==== Source material
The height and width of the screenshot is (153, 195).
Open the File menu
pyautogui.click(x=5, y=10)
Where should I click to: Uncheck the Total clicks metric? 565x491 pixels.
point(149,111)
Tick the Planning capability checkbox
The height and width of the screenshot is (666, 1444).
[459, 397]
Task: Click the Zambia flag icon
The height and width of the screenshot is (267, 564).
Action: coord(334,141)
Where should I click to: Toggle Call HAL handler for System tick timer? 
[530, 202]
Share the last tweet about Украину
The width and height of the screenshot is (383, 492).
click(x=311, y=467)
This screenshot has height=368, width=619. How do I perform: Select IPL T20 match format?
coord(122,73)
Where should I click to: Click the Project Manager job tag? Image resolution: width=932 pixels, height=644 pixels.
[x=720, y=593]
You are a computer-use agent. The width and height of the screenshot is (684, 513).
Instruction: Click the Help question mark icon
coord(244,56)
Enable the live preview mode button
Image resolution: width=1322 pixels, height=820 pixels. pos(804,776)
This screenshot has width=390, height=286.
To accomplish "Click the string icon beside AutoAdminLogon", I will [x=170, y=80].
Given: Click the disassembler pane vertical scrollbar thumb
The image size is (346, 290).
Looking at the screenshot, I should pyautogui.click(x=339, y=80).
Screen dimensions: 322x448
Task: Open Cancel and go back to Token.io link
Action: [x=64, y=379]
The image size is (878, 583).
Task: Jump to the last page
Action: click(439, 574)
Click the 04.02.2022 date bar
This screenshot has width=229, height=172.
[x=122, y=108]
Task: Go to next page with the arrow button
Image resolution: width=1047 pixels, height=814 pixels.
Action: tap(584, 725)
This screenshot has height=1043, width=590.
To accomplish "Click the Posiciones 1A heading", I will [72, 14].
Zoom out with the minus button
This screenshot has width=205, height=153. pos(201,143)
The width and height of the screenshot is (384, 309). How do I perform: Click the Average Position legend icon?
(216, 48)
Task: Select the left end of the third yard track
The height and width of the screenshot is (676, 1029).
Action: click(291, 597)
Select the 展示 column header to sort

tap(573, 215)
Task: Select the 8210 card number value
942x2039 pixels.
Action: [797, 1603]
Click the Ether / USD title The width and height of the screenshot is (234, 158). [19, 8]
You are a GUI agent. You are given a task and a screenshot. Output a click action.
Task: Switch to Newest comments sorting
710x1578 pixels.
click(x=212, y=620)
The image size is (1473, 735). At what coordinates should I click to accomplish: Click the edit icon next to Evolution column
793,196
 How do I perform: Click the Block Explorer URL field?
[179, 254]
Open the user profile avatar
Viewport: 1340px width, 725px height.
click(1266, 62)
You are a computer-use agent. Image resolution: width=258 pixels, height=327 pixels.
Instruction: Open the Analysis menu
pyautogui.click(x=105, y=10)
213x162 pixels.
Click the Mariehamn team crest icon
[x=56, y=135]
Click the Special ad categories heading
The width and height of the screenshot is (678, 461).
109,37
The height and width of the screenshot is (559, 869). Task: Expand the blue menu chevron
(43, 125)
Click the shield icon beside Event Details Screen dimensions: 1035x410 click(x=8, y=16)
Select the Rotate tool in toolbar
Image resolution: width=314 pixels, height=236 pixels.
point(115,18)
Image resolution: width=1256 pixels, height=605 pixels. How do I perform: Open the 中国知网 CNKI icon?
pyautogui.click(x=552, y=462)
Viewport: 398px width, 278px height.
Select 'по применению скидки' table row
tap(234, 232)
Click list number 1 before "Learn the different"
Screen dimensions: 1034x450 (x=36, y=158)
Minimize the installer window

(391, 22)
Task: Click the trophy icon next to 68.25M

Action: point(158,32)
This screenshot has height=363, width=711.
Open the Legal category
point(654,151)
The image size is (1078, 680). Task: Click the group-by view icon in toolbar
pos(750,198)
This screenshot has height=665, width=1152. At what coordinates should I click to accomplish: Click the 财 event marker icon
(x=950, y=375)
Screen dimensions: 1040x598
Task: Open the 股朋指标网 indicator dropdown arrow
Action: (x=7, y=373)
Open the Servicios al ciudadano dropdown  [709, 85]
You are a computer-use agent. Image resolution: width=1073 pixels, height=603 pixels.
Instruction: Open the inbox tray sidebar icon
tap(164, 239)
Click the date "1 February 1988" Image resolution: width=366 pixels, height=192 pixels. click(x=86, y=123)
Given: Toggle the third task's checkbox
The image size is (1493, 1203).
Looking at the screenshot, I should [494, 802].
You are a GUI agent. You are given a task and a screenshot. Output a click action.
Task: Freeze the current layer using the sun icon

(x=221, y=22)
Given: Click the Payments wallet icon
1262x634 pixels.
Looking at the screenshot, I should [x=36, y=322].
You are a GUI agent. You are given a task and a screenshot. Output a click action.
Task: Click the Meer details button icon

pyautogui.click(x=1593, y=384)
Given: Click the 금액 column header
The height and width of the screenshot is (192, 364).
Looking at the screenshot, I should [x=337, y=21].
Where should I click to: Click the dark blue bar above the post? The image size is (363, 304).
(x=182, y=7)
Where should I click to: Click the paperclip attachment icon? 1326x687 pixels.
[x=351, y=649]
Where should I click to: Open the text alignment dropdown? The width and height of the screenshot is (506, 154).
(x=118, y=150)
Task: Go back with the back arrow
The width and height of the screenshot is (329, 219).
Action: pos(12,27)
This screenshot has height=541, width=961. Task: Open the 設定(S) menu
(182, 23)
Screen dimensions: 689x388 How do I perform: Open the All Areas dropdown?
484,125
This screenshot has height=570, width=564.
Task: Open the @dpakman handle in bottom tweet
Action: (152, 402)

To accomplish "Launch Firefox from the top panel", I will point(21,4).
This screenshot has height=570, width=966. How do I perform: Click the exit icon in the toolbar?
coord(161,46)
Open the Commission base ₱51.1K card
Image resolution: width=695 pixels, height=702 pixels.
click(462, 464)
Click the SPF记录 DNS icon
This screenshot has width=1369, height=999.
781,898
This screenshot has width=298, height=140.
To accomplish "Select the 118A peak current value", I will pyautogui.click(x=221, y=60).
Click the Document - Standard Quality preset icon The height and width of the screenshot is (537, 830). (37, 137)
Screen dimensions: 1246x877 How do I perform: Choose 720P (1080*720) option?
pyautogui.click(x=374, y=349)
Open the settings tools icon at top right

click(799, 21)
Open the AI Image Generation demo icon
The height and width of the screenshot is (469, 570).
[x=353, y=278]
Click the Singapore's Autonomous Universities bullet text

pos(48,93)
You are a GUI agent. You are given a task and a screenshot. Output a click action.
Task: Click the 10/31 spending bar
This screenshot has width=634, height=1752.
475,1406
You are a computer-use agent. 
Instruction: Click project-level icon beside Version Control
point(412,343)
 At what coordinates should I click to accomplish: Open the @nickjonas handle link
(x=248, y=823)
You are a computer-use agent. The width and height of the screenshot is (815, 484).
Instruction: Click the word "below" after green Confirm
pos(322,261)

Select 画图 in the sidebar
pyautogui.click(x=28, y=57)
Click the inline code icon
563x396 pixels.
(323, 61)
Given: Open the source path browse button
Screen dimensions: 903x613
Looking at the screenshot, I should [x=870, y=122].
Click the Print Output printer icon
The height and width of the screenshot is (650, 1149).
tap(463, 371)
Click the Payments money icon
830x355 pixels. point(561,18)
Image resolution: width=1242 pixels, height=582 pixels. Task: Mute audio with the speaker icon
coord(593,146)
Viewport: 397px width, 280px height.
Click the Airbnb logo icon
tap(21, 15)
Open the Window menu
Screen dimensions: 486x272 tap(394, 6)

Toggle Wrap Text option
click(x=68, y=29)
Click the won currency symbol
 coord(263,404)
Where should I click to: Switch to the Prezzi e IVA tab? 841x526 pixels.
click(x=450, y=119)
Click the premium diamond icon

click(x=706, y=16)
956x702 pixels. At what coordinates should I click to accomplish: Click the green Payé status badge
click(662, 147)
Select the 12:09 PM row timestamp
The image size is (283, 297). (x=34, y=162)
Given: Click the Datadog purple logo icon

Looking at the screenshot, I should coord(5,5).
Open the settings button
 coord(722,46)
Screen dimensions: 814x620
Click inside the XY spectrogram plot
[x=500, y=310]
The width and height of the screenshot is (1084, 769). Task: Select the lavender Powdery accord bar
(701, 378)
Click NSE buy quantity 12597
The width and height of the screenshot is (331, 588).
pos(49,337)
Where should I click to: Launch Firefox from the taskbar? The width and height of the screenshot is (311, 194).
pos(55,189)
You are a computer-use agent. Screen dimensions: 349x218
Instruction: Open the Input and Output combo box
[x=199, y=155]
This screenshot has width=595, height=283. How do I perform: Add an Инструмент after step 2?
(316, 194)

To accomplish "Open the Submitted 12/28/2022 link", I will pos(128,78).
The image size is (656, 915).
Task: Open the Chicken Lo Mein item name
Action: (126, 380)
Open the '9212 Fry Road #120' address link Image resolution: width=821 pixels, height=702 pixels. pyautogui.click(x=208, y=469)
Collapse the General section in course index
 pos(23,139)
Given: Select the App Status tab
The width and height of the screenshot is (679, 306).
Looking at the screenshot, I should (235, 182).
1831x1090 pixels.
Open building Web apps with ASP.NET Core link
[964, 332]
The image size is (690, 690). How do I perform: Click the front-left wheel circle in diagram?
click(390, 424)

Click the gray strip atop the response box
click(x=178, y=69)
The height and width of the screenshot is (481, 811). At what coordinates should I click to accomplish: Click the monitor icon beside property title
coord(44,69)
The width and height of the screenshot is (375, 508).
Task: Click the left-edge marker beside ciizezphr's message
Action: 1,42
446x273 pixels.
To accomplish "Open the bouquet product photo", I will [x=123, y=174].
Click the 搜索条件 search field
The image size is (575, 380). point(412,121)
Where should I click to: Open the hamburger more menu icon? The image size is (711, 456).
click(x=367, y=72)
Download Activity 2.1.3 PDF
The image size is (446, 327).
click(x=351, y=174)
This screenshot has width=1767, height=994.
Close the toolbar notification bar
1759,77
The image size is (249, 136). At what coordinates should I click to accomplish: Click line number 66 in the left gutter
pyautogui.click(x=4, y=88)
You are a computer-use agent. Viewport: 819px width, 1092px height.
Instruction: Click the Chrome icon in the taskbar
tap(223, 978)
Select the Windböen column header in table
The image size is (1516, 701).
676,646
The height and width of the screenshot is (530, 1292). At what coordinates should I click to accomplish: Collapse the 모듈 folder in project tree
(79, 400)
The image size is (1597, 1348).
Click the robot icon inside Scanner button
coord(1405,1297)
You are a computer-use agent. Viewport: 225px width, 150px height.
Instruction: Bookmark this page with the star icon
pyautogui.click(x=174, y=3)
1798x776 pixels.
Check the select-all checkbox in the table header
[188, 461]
========
■ Work to be completed ■
Turn the stretch of material above, from the line containing "This screenshot has height=363, width=711." through the line containing "Open the Servicios", into a numbered list with one item per line and no blank lines.

■ The solution ■
1. This screenshot has height=363, width=711.
2. Open the Legal category
3. point(654,151)
4. The image size is (1078, 680). Task: Click the group-by view icon in toolbar
5. pos(750,198)
6. This screenshot has height=665, width=1152. At what coordinates should I click to accomplish: Click the 财 event marker icon
7. (x=950, y=375)
8. Screen dimensions: 1040x598
9. Task: Open the 股朋指标网 indicator dropdown arrow
10. Action: (x=7, y=373)
11. Open the Servicios al ciudadano dropdown  [709, 85]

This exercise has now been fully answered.